◆ Description of the task:
Repeat every record below, word for word.

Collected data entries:

■ ■ ■ ■ ■ ■ ■

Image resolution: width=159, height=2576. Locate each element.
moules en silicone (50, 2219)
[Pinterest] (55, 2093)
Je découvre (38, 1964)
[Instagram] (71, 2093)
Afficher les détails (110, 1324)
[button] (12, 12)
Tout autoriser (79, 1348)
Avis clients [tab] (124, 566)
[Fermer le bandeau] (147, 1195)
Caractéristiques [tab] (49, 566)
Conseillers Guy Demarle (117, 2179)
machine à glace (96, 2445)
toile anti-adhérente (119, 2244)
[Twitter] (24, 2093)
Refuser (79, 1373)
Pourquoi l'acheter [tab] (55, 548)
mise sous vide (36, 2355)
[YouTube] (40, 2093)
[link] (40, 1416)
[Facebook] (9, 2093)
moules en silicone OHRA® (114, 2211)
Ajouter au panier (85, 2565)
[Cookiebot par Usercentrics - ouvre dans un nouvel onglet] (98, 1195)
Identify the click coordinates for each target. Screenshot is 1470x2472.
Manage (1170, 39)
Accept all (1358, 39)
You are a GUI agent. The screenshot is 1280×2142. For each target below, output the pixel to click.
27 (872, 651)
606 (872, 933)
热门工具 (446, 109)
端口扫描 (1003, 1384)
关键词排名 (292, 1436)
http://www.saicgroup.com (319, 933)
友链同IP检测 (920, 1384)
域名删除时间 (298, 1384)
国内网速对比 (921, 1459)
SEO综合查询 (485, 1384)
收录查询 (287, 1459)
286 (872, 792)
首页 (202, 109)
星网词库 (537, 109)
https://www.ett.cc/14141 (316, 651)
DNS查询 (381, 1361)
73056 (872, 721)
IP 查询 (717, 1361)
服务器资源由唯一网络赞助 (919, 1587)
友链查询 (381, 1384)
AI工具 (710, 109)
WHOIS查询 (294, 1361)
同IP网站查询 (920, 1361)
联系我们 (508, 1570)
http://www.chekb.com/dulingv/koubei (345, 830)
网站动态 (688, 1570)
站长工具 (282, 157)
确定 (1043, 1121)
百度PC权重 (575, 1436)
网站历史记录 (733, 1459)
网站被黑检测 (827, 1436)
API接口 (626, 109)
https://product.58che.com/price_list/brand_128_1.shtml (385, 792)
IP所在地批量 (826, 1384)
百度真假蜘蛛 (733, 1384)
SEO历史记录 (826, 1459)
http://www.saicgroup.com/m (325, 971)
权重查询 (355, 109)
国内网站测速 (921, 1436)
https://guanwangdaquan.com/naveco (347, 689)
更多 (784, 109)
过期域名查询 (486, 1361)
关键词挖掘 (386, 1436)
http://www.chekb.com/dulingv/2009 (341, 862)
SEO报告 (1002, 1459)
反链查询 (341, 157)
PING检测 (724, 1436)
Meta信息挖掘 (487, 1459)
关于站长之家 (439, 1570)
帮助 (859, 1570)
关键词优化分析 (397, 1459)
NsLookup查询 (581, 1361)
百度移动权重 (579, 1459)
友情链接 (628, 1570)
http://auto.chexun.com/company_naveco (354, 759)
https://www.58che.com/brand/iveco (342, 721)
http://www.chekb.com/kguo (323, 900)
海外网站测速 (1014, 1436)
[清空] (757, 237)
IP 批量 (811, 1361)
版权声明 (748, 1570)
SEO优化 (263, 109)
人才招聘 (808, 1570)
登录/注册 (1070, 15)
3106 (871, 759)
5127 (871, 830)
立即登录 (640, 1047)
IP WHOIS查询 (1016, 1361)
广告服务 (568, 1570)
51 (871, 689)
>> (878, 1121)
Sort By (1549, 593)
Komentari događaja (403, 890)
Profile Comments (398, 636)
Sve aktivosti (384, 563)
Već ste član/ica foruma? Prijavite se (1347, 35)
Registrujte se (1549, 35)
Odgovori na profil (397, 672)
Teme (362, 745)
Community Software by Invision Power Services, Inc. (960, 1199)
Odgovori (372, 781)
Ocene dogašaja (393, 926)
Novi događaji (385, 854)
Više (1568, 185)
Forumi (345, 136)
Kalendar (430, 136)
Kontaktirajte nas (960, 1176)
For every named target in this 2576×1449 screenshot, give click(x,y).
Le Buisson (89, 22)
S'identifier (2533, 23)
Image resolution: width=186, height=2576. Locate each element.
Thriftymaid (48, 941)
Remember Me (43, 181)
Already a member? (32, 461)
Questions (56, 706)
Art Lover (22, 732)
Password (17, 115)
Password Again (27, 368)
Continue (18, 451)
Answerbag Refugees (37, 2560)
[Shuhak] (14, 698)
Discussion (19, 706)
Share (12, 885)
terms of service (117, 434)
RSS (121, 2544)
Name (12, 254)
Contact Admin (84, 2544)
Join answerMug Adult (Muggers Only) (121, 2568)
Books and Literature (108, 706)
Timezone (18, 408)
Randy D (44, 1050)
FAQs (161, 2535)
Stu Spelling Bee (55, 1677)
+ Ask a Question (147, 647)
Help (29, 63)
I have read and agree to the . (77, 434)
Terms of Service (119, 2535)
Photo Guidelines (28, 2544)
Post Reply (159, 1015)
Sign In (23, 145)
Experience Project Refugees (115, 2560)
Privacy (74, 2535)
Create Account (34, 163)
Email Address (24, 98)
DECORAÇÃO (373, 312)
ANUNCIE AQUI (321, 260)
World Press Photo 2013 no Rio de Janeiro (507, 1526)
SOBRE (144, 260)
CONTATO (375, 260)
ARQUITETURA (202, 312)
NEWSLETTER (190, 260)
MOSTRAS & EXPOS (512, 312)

■ ■ ■ ■ ■ ■ ■

◆ Output:
Image resolution: width=159, height=2576. Locate each element.
moules en silicone (50, 2219)
[Pinterest] (55, 2093)
Je découvre (38, 1964)
[Instagram] (71, 2093)
Afficher les détails (110, 1324)
[button] (12, 12)
Tout autoriser (79, 1348)
Avis clients [tab] (124, 566)
[Fermer le bandeau] (147, 1195)
Caractéristiques [tab] (49, 566)
Conseillers Guy Demarle (117, 2179)
machine à glace (96, 2445)
toile anti-adhérente (119, 2244)
[Twitter] (24, 2093)
Refuser (79, 1373)
Pourquoi l'acheter [tab] (55, 548)
mise sous vide (36, 2355)
[YouTube] (40, 2093)
[link] (40, 1416)
[Facebook] (9, 2093)
moules en silicone OHRA® (114, 2211)
Ajouter au panier (85, 2565)
[Cookiebot par Usercentrics - ouvre dans un nouvel onglet] (98, 1195)
Identify the click coordinates for each target. Screenshot is 1470x2472.
Manage (1170, 39)
Accept all (1358, 39)
You are a GUI agent. The screenshot is 1280×2142. For each target below, output the pixel to click.
27 (872, 651)
606 (872, 933)
热门工具 (446, 109)
端口扫描 (1003, 1384)
关键词排名 (292, 1436)
http://www.saicgroup.com (319, 933)
友链同IP检测 (920, 1384)
域名删除时间 (298, 1384)
国内网速对比 (921, 1459)
SEO综合查询 (485, 1384)
收录查询 (287, 1459)
286 (872, 792)
首页 (202, 109)
星网词库 (537, 109)
https://www.ett.cc/14141 (316, 651)
DNS查询 (381, 1361)
73056 (872, 721)
IP 查询 (717, 1361)
服务器资源由唯一网络赞助 (919, 1587)
友链查询 (381, 1384)
AI工具 (710, 109)
WHOIS查询 (294, 1361)
同IP网站查询 (920, 1361)
联系我们 (508, 1570)
http://www.chekb.com/dulingv/koubei (345, 830)
网站动态 (688, 1570)
站长工具 (282, 157)
确定 (1043, 1121)
百度PC权重 (575, 1436)
网站历史记录 (733, 1459)
网站被黑检测 (827, 1436)
API接口 (626, 109)
https://product.58che.com/price_list/brand_128_1.shtml (385, 792)
IP所在地批量 (826, 1384)
百度真假蜘蛛 (733, 1384)
SEO历史记录 (826, 1459)
http://www.saicgroup.com/m (325, 971)
权重查询 (355, 109)
国内网站测速 (921, 1436)
https://guanwangdaquan.com/naveco (347, 689)
更多 (784, 109)
过期域名查询 (486, 1361)
关键词挖掘 (386, 1436)
http://www.chekb.com/dulingv/2009 (341, 862)
SEO报告 (1002, 1459)
反链查询 (341, 157)
PING检测 (724, 1436)
Meta信息挖掘 (487, 1459)
关于站长之家 (439, 1570)
帮助 (859, 1570)
关键词优化分析 (397, 1459)
NsLookup查询 (581, 1361)
百度移动权重 (579, 1459)
友情链接 (628, 1570)
http://auto.chexun.com/company_naveco (354, 759)
https://www.58che.com/brand/iveco (342, 721)
http://www.chekb.com/kguo (323, 900)
海外网站测速 (1014, 1436)
[清空] (757, 237)
IP 批量 (811, 1361)
版权声明 (748, 1570)
SEO优化 (263, 109)
人才招聘 (808, 1570)
登录/注册 (1070, 15)
3106 (871, 759)
5127 (871, 830)
立即登录 (640, 1047)
IP WHOIS查询 (1016, 1361)
广告服务 (568, 1570)
51 (871, 689)
>> (878, 1121)
Sort By (1549, 593)
Komentari događaja (403, 890)
Profile Comments (398, 636)
Sve aktivosti (384, 563)
Već ste član/ica foruma? Prijavite se (1347, 35)
Registrujte se (1549, 35)
Odgovori na profil (397, 672)
Teme (362, 745)
Community Software by Invision Power Services, Inc. (960, 1199)
Odgovori (372, 781)
Ocene dogašaja (393, 926)
Novi događaji (385, 854)
Više (1568, 185)
Forumi (345, 136)
Kalendar (430, 136)
Kontaktirajte nas (960, 1176)
For every named target in this 2576×1449 screenshot, give click(x,y).
Le Buisson (89, 22)
S'identifier (2533, 23)
Image resolution: width=186, height=2576. Locate each element.
Thriftymaid (48, 941)
Remember Me (43, 181)
Already a member? (32, 461)
Questions (56, 706)
Art Lover (22, 732)
Password (17, 115)
Password Again (27, 368)
Continue (18, 451)
Answerbag Refugees (37, 2560)
[Shuhak] (14, 698)
Discussion (19, 706)
Share (12, 885)
terms of service (117, 434)
RSS (121, 2544)
Name (12, 254)
Contact Admin (84, 2544)
Join answerMug Adult (Muggers Only) (121, 2568)
Books and Literature (108, 706)
Timezone (18, 408)
Randy D (44, 1050)
FAQs (161, 2535)
Stu Spelling Bee (55, 1677)
+ Ask a Question (147, 647)
Help (29, 63)
I have read and agree to the . (77, 434)
Terms of Service (119, 2535)
Photo Guidelines (28, 2544)
Post Reply (159, 1015)
Sign In (23, 145)
Experience Project Refugees (115, 2560)
Privacy (74, 2535)
Create Account (34, 163)
Email Address (24, 98)
DECORAÇÃO (373, 312)
ANUNCIE AQUI (321, 260)
World Press Photo 2013 no Rio de Janeiro (507, 1526)
SOBRE (144, 260)
CONTATO (375, 260)
ARQUITETURA (202, 312)
NEWSLETTER (190, 260)
MOSTRAS & EXPOS (512, 312)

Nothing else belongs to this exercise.